>> Start Items
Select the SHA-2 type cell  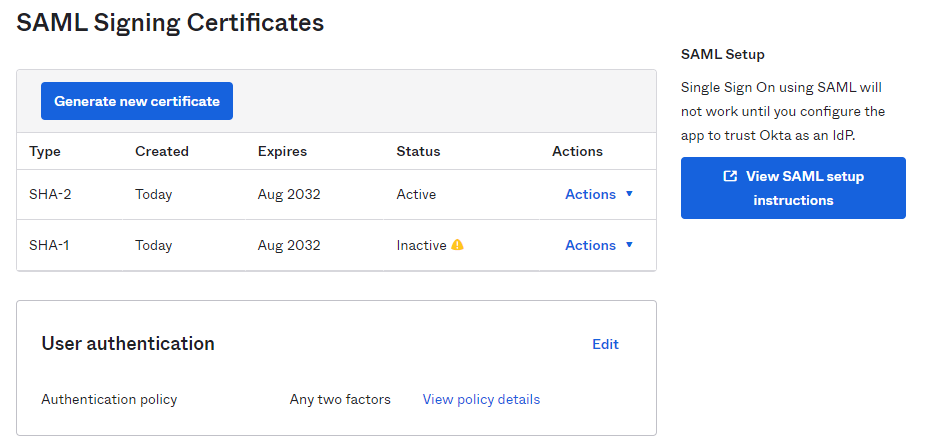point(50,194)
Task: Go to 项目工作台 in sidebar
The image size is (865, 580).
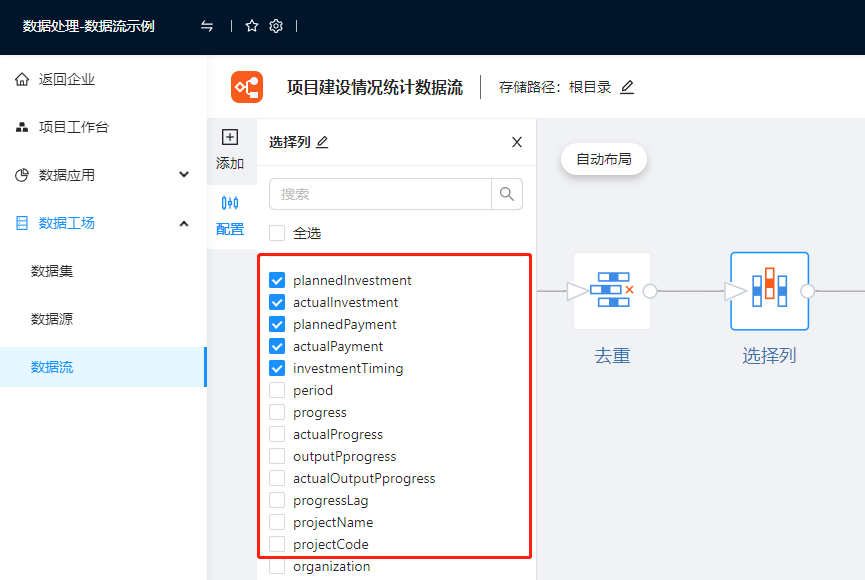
>> End Items
>> Start Items
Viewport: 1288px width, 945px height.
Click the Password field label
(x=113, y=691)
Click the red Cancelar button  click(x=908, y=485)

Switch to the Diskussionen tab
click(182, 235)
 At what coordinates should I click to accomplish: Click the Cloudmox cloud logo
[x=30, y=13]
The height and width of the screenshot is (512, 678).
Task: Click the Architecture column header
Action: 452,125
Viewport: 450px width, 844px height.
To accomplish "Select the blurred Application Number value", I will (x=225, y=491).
>> End Items
=== What is asked ===
From the rows above, pick out every line that contains the word "Viewport" and list those lines.

=== Exercise response ===
Viewport: 1288px width, 945px height.
Viewport: 450px width, 844px height.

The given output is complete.